A bondade em ativa eficiência gera a solidariedade, imprescindível numa sociedade justa e igualitária para todos. Mas, a solidariedade ainda deve ser ultrapassada, para se chegar ao ideal cristão da verdadeira fraternidade, que seja um modelo para o mundo moderno. Todos estes são elementos fundamentais que devem ser desdobrados e atuados dentro de uma sociedade, verdadeiramente constituída para o bem comum.
Assumindo a natureza humana, Jesus viveu a nossa realidade, para elevá-la, consagrando-a a Deus. Ele se fez humano, para nos “divinizar”. Portanto, somos chamados a construir um mundo melhor, a partir de dentro de nós mesmos, pela busca da santidade, levando-a a impregnar nossas estruturas políticas, econômicas e sociais. Não desanimemos, se esta parece uma tarefa impossível. Ela, de fato, o é, se contarmos, apenas, com nossos recursos humanos. Mas a Providência divina sustenta a obra da criação, para que progrida, até o termo final.

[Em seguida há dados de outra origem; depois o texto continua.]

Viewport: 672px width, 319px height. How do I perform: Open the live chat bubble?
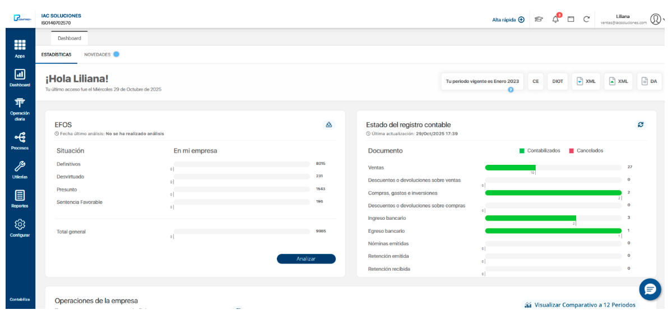click(650, 289)
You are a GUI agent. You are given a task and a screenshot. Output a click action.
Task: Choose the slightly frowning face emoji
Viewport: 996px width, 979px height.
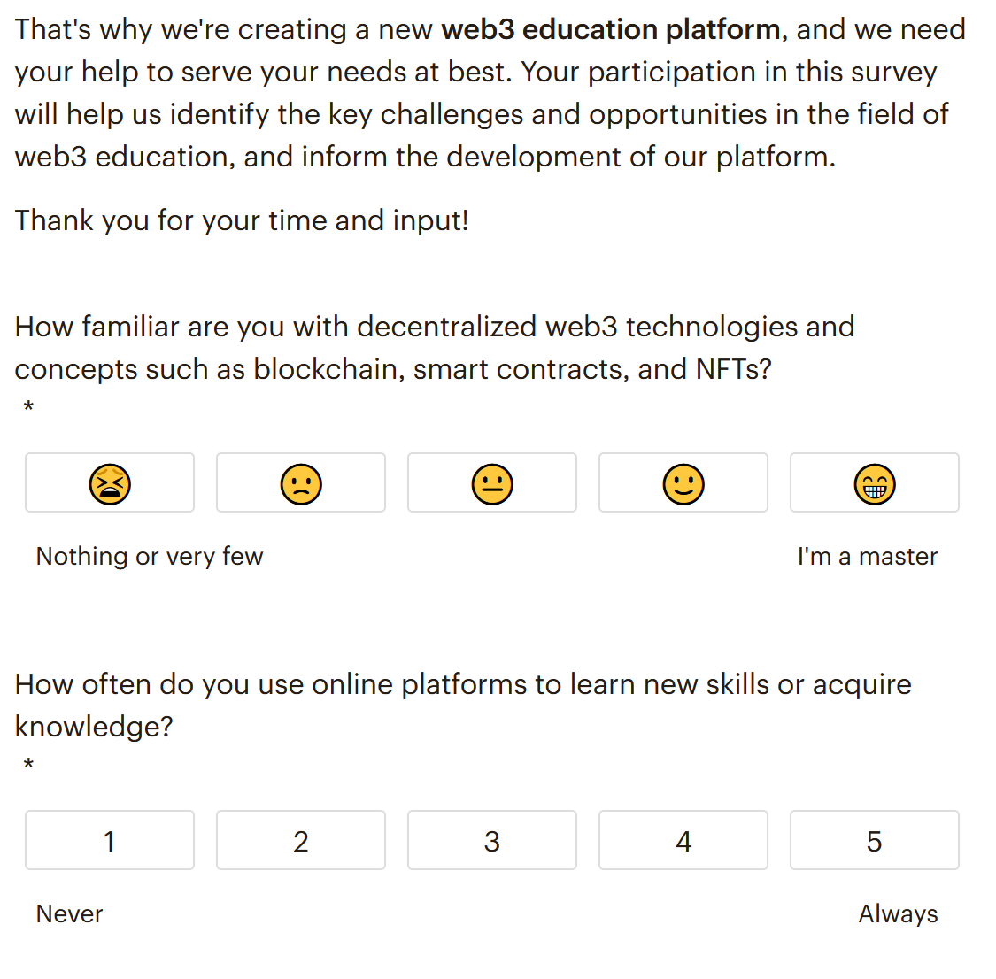[x=301, y=482]
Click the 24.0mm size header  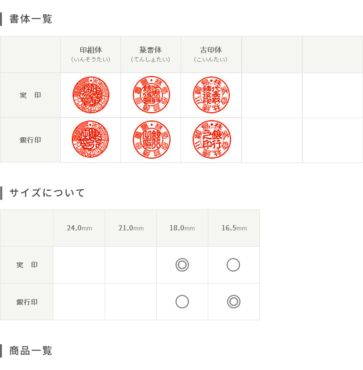coord(79,228)
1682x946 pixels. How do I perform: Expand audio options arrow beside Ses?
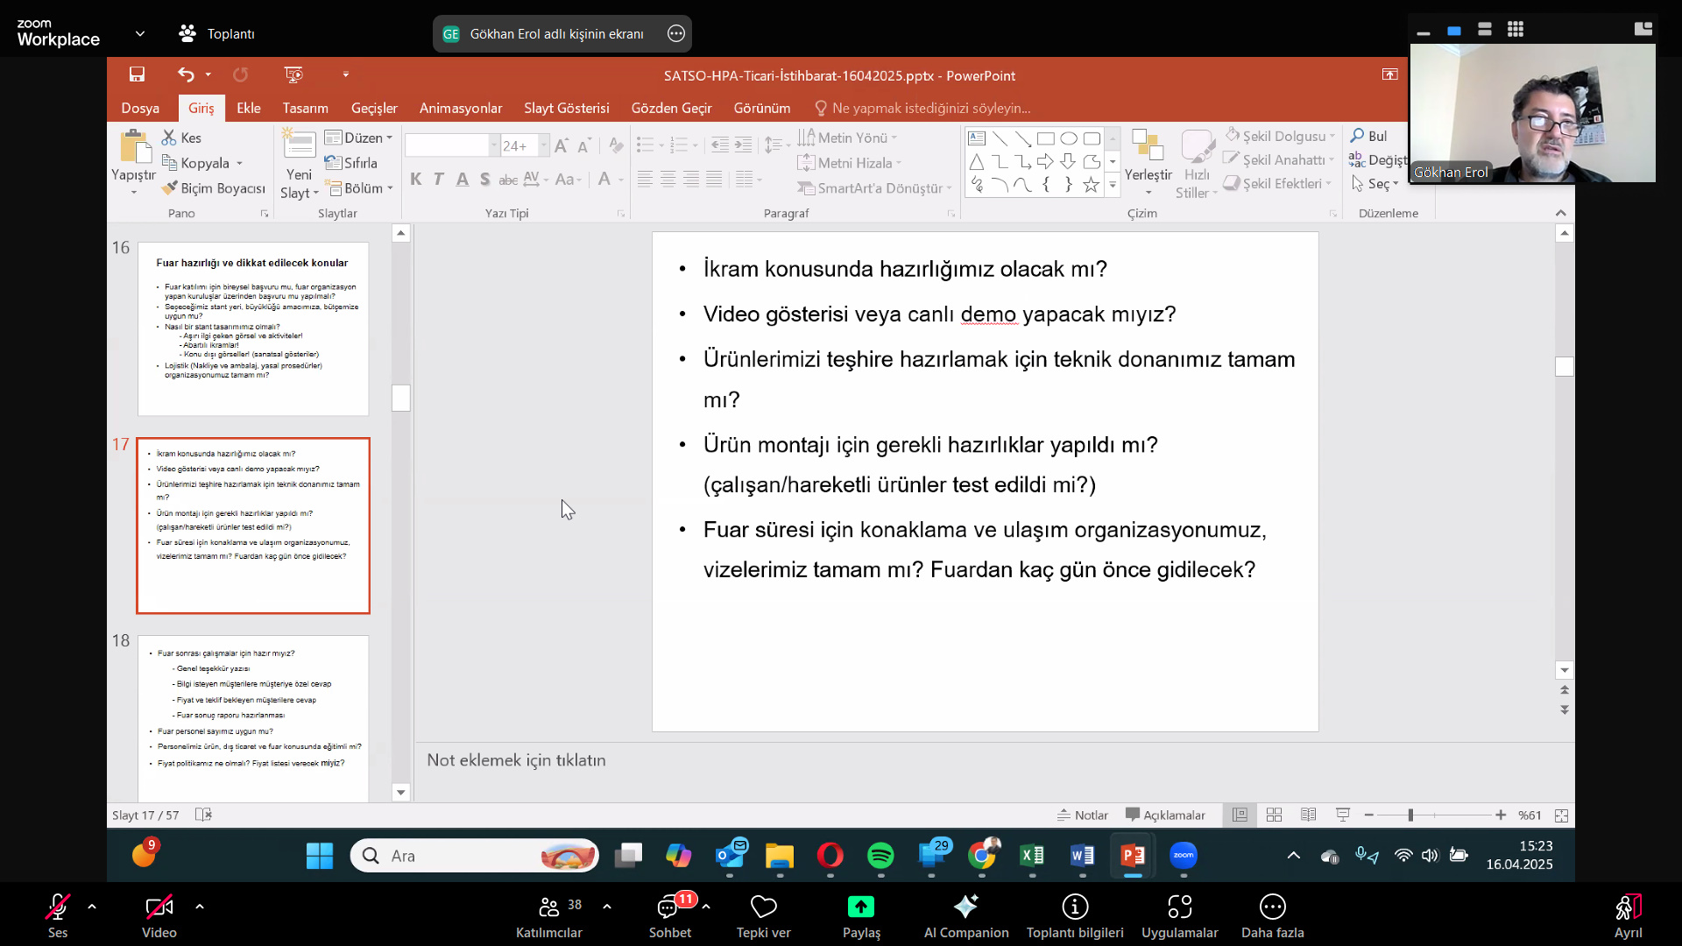[92, 907]
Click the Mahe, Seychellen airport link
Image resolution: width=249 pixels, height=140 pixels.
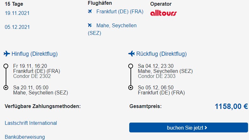[x=112, y=29]
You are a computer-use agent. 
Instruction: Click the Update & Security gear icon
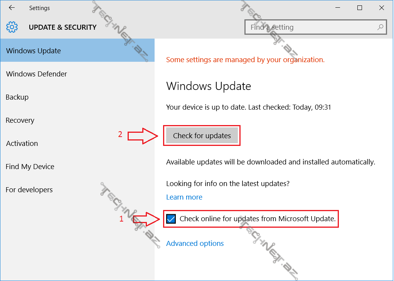[x=12, y=27]
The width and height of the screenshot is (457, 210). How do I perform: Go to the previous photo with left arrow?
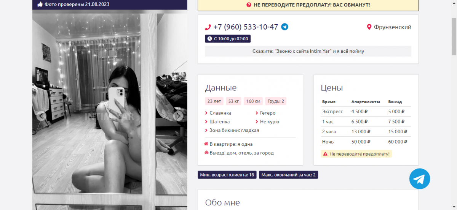point(42,116)
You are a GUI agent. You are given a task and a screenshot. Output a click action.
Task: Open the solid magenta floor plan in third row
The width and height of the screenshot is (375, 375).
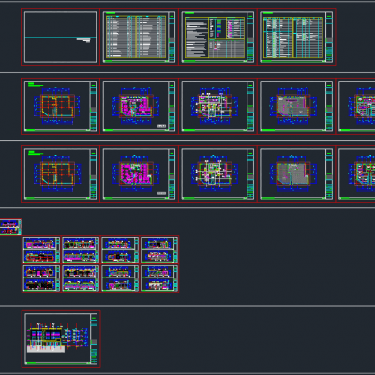click(x=139, y=173)
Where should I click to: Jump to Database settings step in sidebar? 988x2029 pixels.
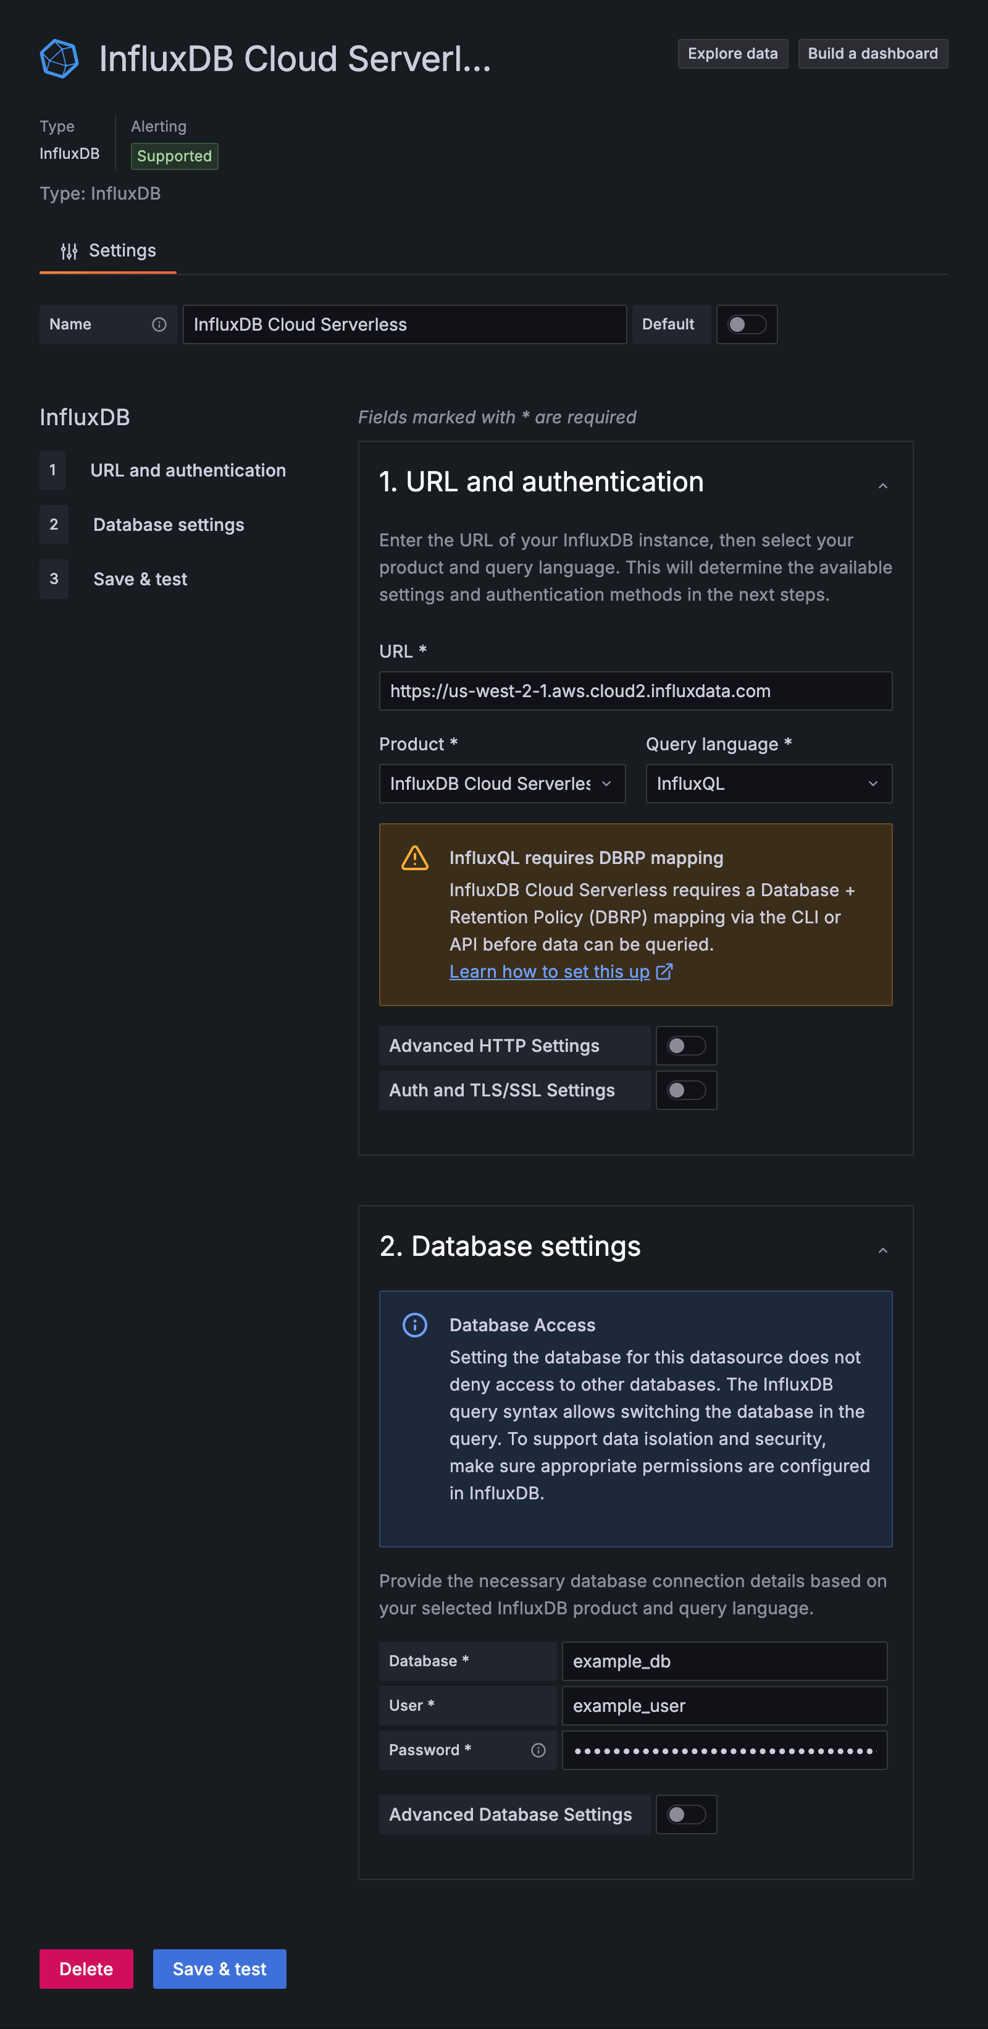pyautogui.click(x=168, y=525)
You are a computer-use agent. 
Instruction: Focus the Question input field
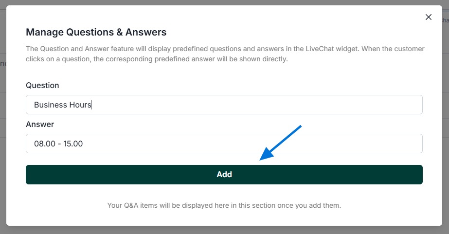tap(224, 105)
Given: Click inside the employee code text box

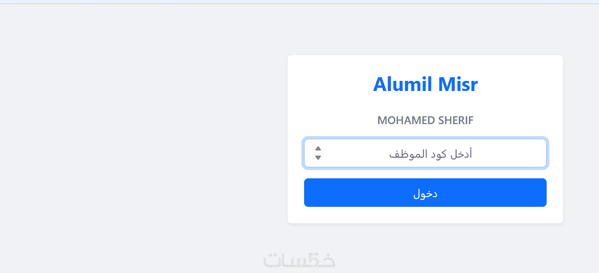Looking at the screenshot, I should 425,154.
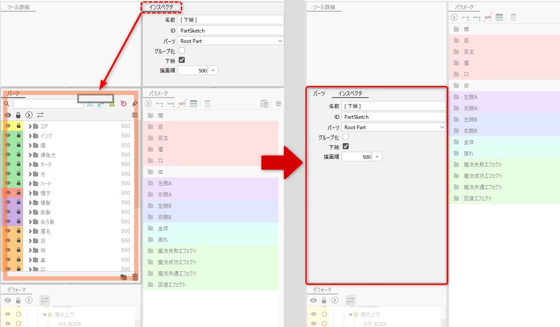This screenshot has height=327, width=560.
Task: Click the trash icon in Parts panel
Action: click(x=135, y=277)
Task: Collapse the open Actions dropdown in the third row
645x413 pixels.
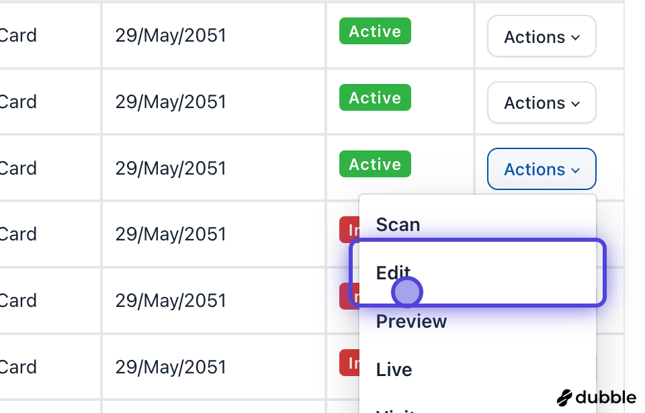Action: tap(542, 169)
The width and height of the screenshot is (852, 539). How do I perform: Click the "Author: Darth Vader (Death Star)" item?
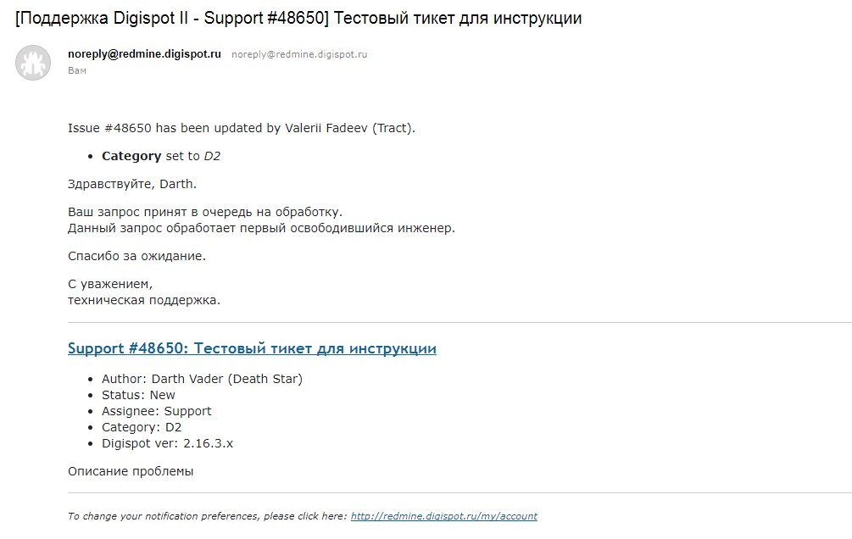202,379
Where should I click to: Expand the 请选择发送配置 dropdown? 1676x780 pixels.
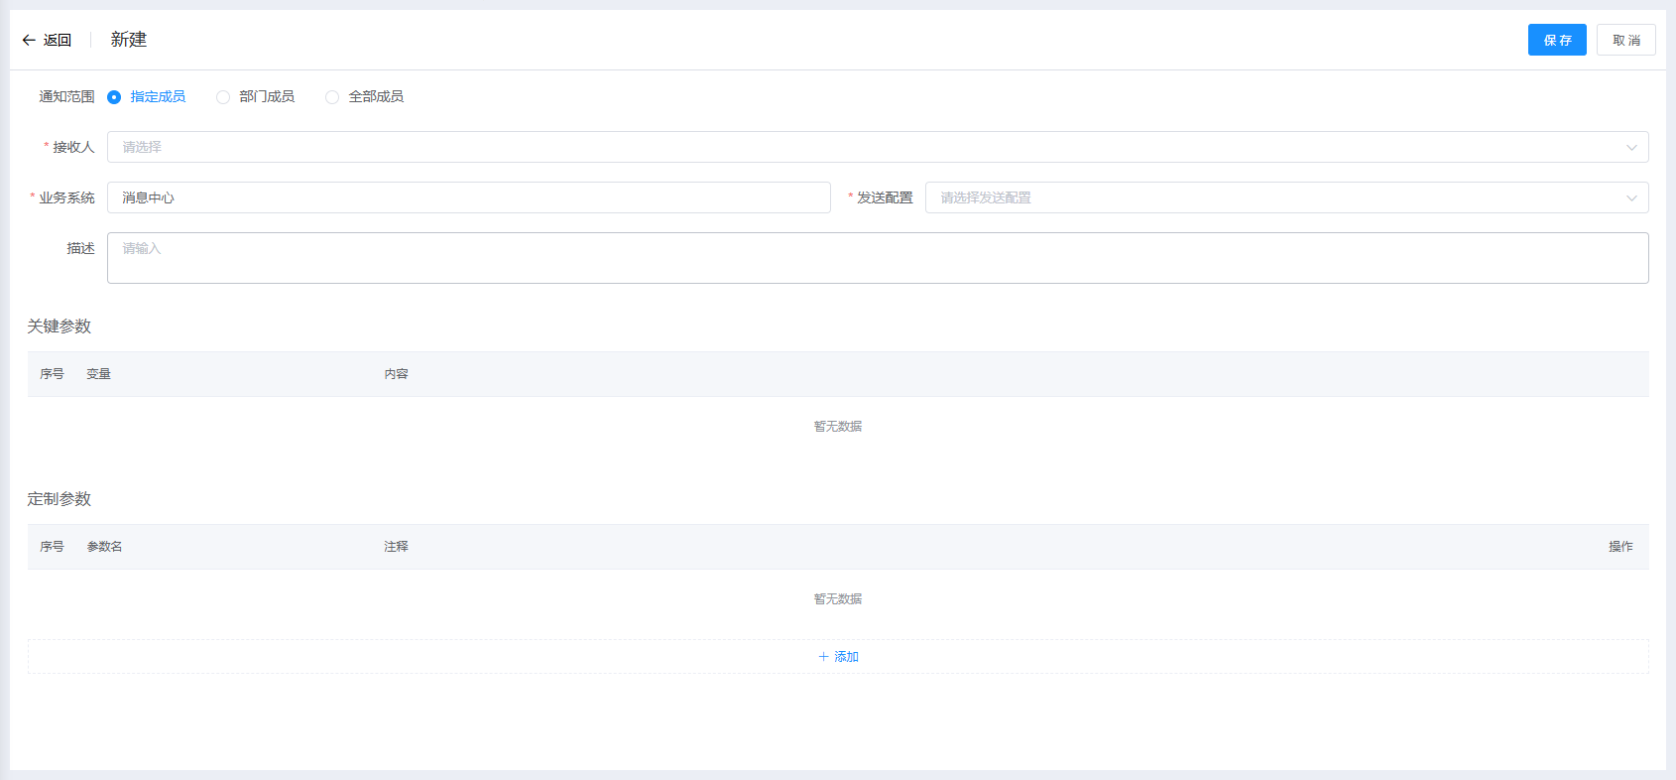tap(1269, 197)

Como ensina São Paulo: “A criação aguarda ansiosamente a manifestação [da santidade] dos filhos de Deus [...] com a esperança de ser, também ela, libertada do cativeiro da corrupção, para participar da gloriosa liberdade dos filhos de Deus. Pois sabemos que toda a criação geme e sofre como que dores de parto até o presente dia” (Rm 8,19.21-22). Então, finalmente, “Cristo será tudo em todos” (Cl 3,11).